Caesar is an orchestration framework for multi-turn generations on KernelBench [ICML'25].
Caesar: APES TOGETHER STRONG! -- War for the Planet of the Apes (2017)
Designed by @simonguozirui and @alexzhang13 for the KernelBench paper, specifically Section 5.1.2.
Kernel generation and optimization is inherently an iterative process: performance engineers write an implementation, check its correctness, and profiles its runtime (with tools) to find bottlenecks, and repeat this process over and over again.
Thus, it makes sense to scale test-time compute sequentially (iterative refinement). Caesar is designed to generate multi-turn trajectories in a batch / high-throughput setting.
Specifically, you could config the multi-turn execution to regenerate with
- either just last turn and all previous turns' information
- with different amount of information, such as correctness, performance in raw runtime, profiling information, etc.
Concretely, caesar is designed as a state-machine (state_machine.py). You can define the sequence of transitions between states in transitions_def.py). Please feel free to modify and adapt to your setting.
Set up the same environment as KernelBench, you will likely need KernelBench (to access problems and call functions in the package).
You would need at least one local GPU (managed by GPUOrchestrator object) to execute / evaluate GPU kernels.
cd caesar
python3 run_multi_turn.py {args...}
For example
python3 run_multi_turn.py max_k=10 level=2 dataset_name=KernelBench/level2 run_group=level2_eval_result_profiler_last_only_deepseek run_name=run_v0_deepseek_r1_turn .deepseek greedy_sample=True num_samples=1 mock=False verbose=False num_workers=48 num_gpus=8 use_subset=False --list context_strategy eval_result profiler list-- use_last_only=True model_name=deepseek-reasoner"
This specifies we run multi-turn generations, with turn budget of 10, each turn uses the information (eval result, pytorch profiler) from the previous turn. We also allocate a worker pool of 48 CPUs and 8 GPUs.
You can easily create a batch of commands with create_caesar_run.py.
We created an interface for you to easily check model generated kernel and its performance across turns.
Start the viewer through python interface/viewer.py.
For convenience, use w and s to navigate through the problems.
You need to port forward to see the interface on your local machine.
- NVCC Compiler
- Torch Profiler
Future Features
- NVIDIA nsight Profiler NCU (stretch goal)

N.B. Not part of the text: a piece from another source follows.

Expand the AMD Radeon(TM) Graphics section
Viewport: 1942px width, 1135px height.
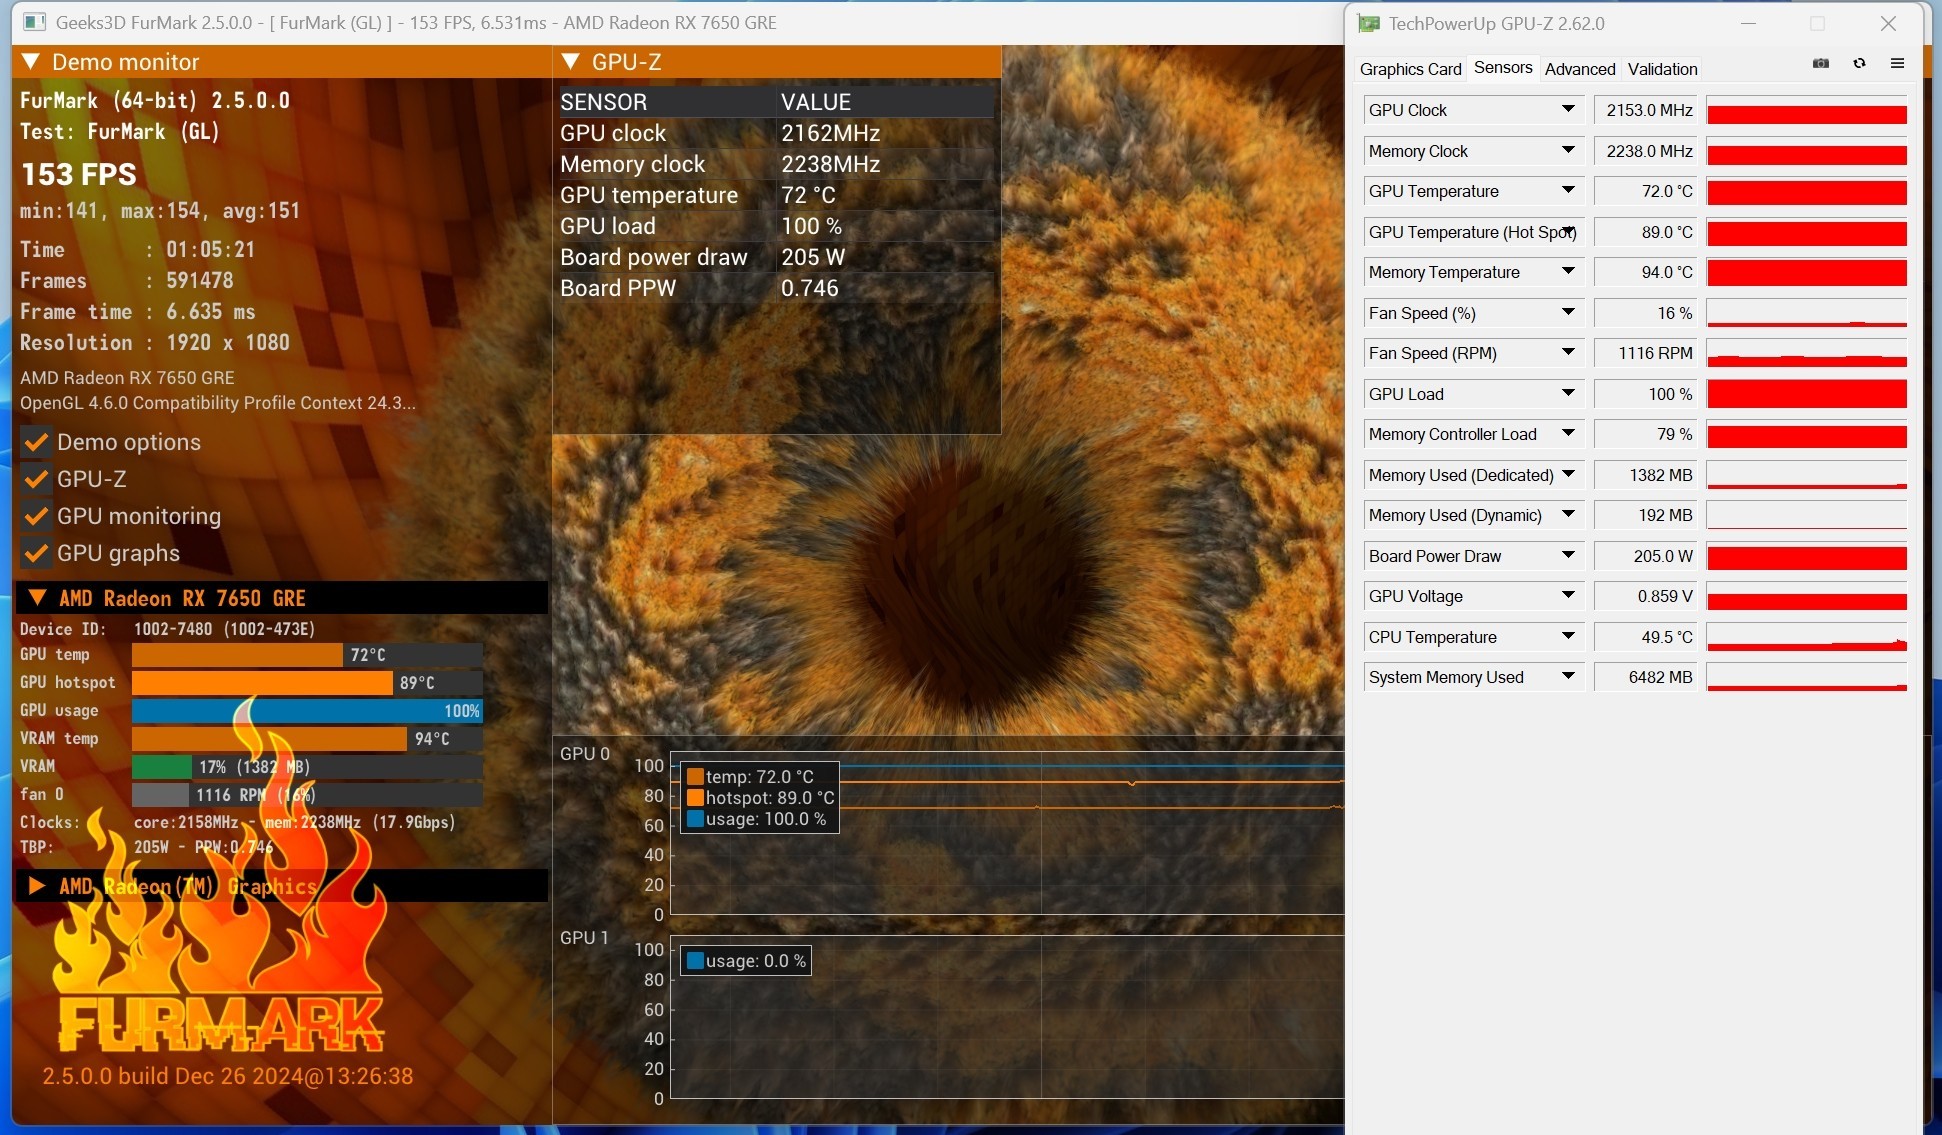tap(37, 886)
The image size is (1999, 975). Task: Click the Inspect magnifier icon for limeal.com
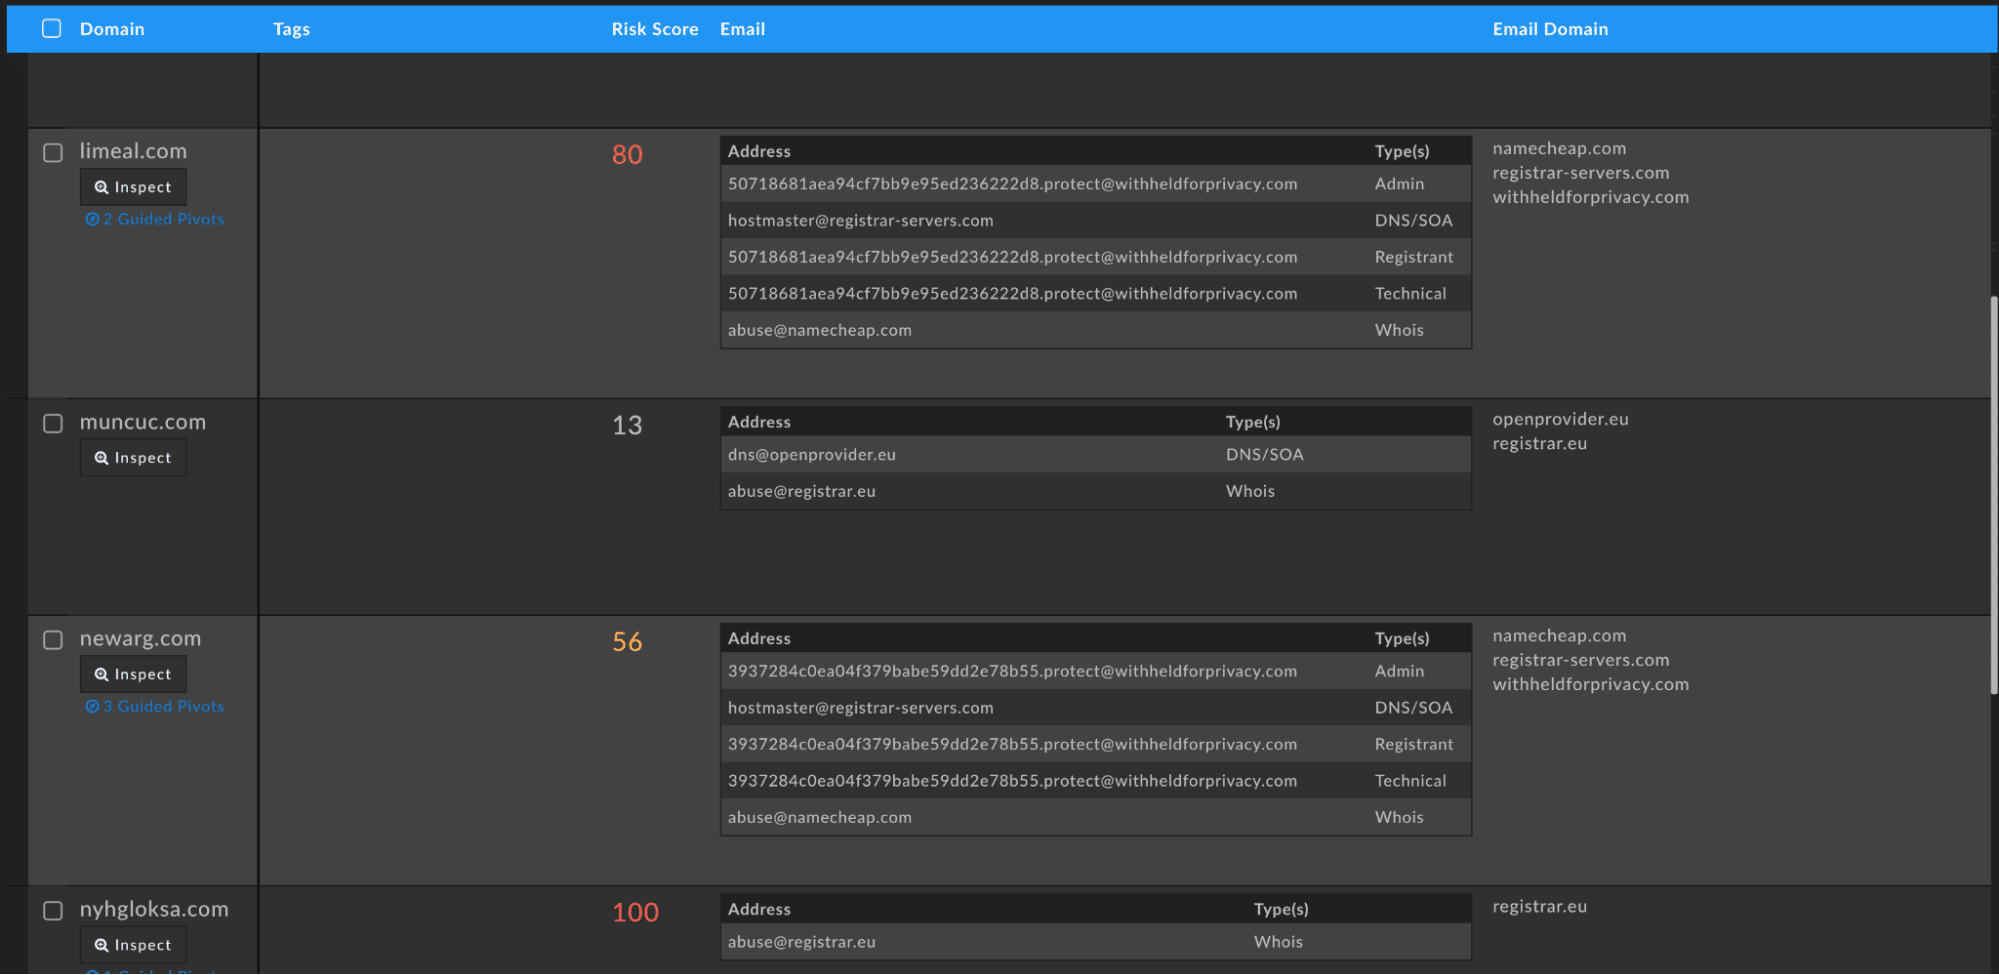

Experiment logs are saved on the disk, all under <YOUR EXP ROOT DIRECTORY>/kernel_multi_turn
They are organized as run_name/problem_id/sample_id/
- run group is a user defined name for a set of experiments:
level2_reflection_all_prev_deepseek - run name is a user defined name for experiment:
trial_level_1_deepseek_etc - problem_id is a logical index for the problem:
1, 2, ...-> this should match the logical ID in the problem name - sample_id is an index for the sample:
0, 1, 2, ...
Realistically we will have
- 1 sample with 0 temperature sampling
- 10 samples with high temperature sampling
Inside each folder we have
- log.json
- DONE (empty object if it is done)
- config.json
The trajectories generated for our experiments as shown in Section 5.1.2 of our paper could be found on HuggingFace.
Make this a generic high-throughput engine for tasks that can iterate based on verifiable / execution reward, such as other code tasks, LEAN proof, etc.
For Software Engineering Domain (on SWE-Bench), check out the CodeMonkeys which scales both parallel and sequential compute.